Skin Cancer Tip: Observe Moles

skin cancer melanoma
Despite repeated warnings, many people still go out in the sun without any kind of protection. They're putting themselves at risk for skin cancer, and those with moles are among the most susceptible.

According to the American Cancer Society, more than a million new cases of skin cancer will be diagnosed in the United States in 2004.

Over the years, explains The Saturday Early Show's Dr. Mallika Marshall, people have gained more leisure time, and many spend that time in the sun without wearing sunscreen or protective clothing. Less ozone in the atmosphere, which is a recent phenomena, may also play a role in the increase of skin cancer cases. It's expected to play a much larger role in the future, if there continues to be less ozone in the atmosphere.

Marshall has tips on spotting problem moles and explains the most common types of skin cancer.
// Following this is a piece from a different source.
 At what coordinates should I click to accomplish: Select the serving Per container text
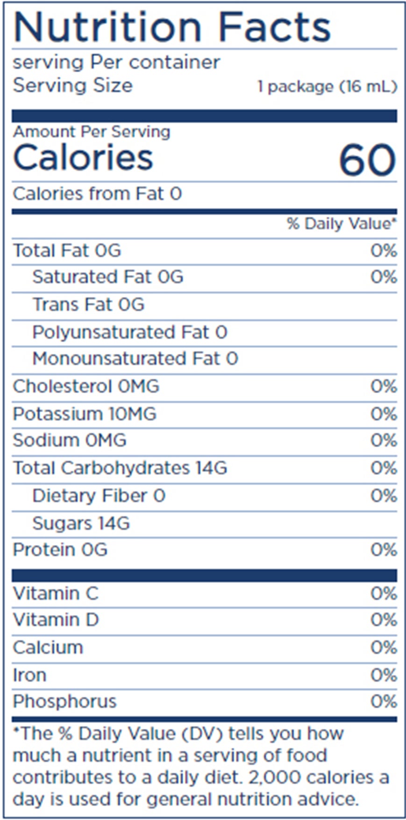pos(116,62)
She says spotting problem moles can be easy by observing the ABCDs:

  • Asymmetrical: A mole where the two halves are not identical is suspicious.
  • Borders: A problem mole will have borders that are irregular or uneven.
  • Color: Moles that vary in color from one area to another could spell trouble.
  • Diameter: A mole that has a diameter greater than 6 millimeters or larger than a pencil eraser should be checked out by a physician.
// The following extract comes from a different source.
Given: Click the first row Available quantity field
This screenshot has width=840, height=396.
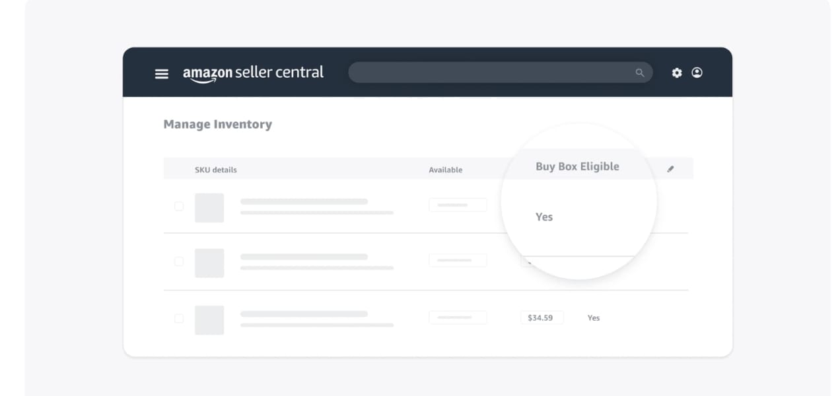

Marshall says not all skin cancers are the same. The following are the most prevalent types.

  • Melanoma: Malignant melanoma is the main reason why people should have an annual skin assessment. This cancer can metastasize and become fatal. This is the most serious but least common skin cancer. The ABCD rule can help you tell a normal mole from one that could be a melanoma. In addition, rapid growth, bleeding and non-healing sores could be symptoms.
  • Basal Cell Carcinoma: By far the most common skin cancer, it usually appears as a smooth, waxy or pearly bump, sometimes with some blood vessels on the surface, that grows slowly and rarely spreads.
  • Squamous Cell Cancer: Causes a firm, nodular or flat growth with a crusted, ulcerated or scaly surface on the face, ears, neck, hands or arms.
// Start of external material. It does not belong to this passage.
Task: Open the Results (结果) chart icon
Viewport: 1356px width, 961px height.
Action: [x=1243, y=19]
Chemical peels and microdermabrasion are skin treatments that exfoliate the skin. The treatments remove the top layer of sun-damaged skin, which may include precancerous cells as well as the sun damaged cells that give the skin a rough, blemished discolored appearance. Most people want to get chemical peels or microdermabration for cosmetic reasons, to smooth out their skin and to get better skin tone. Experts found that chemical peels and microdermabrasion may actually decrease the chance of developing certain types of skin cancers.